• **PROBLEM DESCRIPTION**
Go through the records line by line from the top and repeat each one exactly, ending with the line that contains "Значки на булавке (67, 2313)".

Stored data entries:

|---|

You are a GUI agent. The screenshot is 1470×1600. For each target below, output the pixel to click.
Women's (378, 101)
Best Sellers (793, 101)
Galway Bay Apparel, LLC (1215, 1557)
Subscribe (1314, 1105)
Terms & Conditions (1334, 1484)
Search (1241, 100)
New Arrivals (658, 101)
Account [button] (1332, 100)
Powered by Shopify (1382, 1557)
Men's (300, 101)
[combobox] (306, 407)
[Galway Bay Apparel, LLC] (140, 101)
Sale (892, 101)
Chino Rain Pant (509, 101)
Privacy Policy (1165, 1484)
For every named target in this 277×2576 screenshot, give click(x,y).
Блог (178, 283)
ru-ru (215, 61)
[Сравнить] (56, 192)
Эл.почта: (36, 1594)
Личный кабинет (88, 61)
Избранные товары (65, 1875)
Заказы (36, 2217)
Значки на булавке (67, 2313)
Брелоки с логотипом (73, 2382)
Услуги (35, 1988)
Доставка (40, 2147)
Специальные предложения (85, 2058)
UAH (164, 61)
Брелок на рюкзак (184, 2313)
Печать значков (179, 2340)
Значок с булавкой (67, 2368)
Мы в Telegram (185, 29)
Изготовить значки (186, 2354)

|---|

• **RESPONSE**
You are a GUI agent. The screenshot is 1470×1600. For each target below, output the pixel to click.
Women's (378, 101)
Best Sellers (793, 101)
Galway Bay Apparel, LLC (1215, 1557)
Subscribe (1314, 1105)
Terms & Conditions (1334, 1484)
Search (1241, 100)
New Arrivals (658, 101)
Account [button] (1332, 100)
Powered by Shopify (1382, 1557)
Men's (300, 101)
[combobox] (306, 407)
[Galway Bay Apparel, LLC] (140, 101)
Sale (892, 101)
Chino Rain Pant (509, 101)
Privacy Policy (1165, 1484)
For every named target in this 277×2576 screenshot, give click(x,y).
Блог (178, 283)
ru-ru (215, 61)
[Сравнить] (56, 192)
Эл.почта: (36, 1594)
Личный кабинет (88, 61)
Избранные товары (65, 1875)
Заказы (36, 2217)
Значки на булавке (67, 2313)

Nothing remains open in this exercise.